А теперь вера поселилась в меня, и я ощутила покой. Вера — это когда нет суеты, это когда ничего не надо доказывать, это когда ты счастлив и хочешь доставить радость другим. Вы помогли мне обрести веру. Наверное, потому и любовь ко мне пришла. Мне теперь радостно от всего. От того, что сосульки тают напротив моего окна, от того, что весенний воздух так чист, от того, что я смотрю на окружающих и они светлеют. Знаете, я такой опыт провожу вот уже вторую неделю: выбираю самый мрачный объект для эксперимента, заговариваю с ним и вижу, как разглаживаются морщины на его лице, как светлеют глаза, как появляется улыбка. Не смейтесь! Я действительно ощущаю в себе ту любовь и ту веру в нее, которая наполняет радостью и меня, и все, что живет рядом. И этому научили меня вы.

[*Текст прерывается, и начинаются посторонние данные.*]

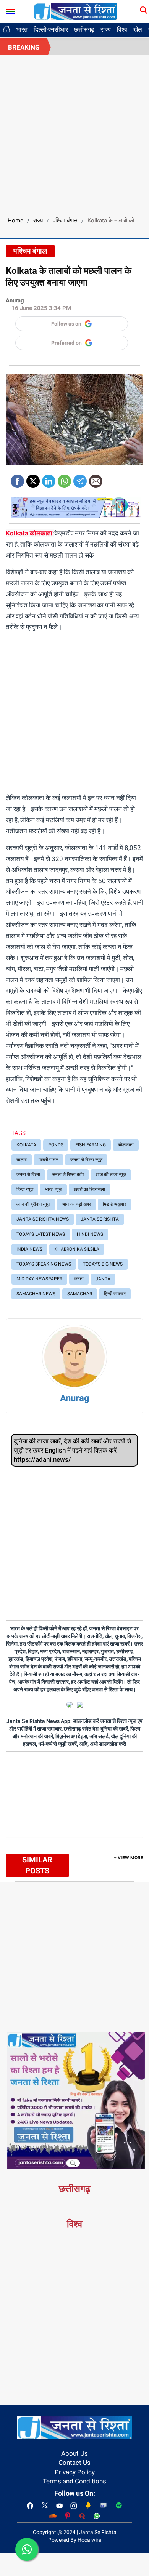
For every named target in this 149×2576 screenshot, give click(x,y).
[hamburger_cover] (10, 9)
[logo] (76, 11)
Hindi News (90, 1234)
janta (103, 1279)
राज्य (105, 29)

Правда, меня огорчает, что некоторые мои приятельницы не слышат меня. Я им нужна для того, чтобы они могли выплеснуть свои беды в мою душу. Они говорят: "Ты добрая". Они — это две Нади, которые живут рядом и с которыми я общаюсь едва ли не с детского сада. Обе Нади по-своему несчастны. И каждая из них замечательна по-своему. Обе далеки от меня, но я не могу не общаться с ними, поскольку с Надей Скорик я живу в одном доме, только подъезды разные, а с Надей Ширловой учусь на одном факультете. Вас всегда интересовала психология женщины и психология семьи. Я не согласна с утверждением, будто поговорка "Яблоко от яблони далеко не падает" устарела. Только семья определяет то, какими будут дети. У меня если и есть что-то хорошее, то это от мамы. Честнее и добрее моей мамы я не знаю человека. Хотя мы и держимся друг от друга поодаль. То есть в ней тоже заложено то, что вы именуете разобщенностью. Она избегает лишний раз вникать в мои беды. Она будто бы бережет себя. Наша жизнь с нею катится как бы по разным рельсам, но она, если я попрошу, всегда приходит ко мне на помощь.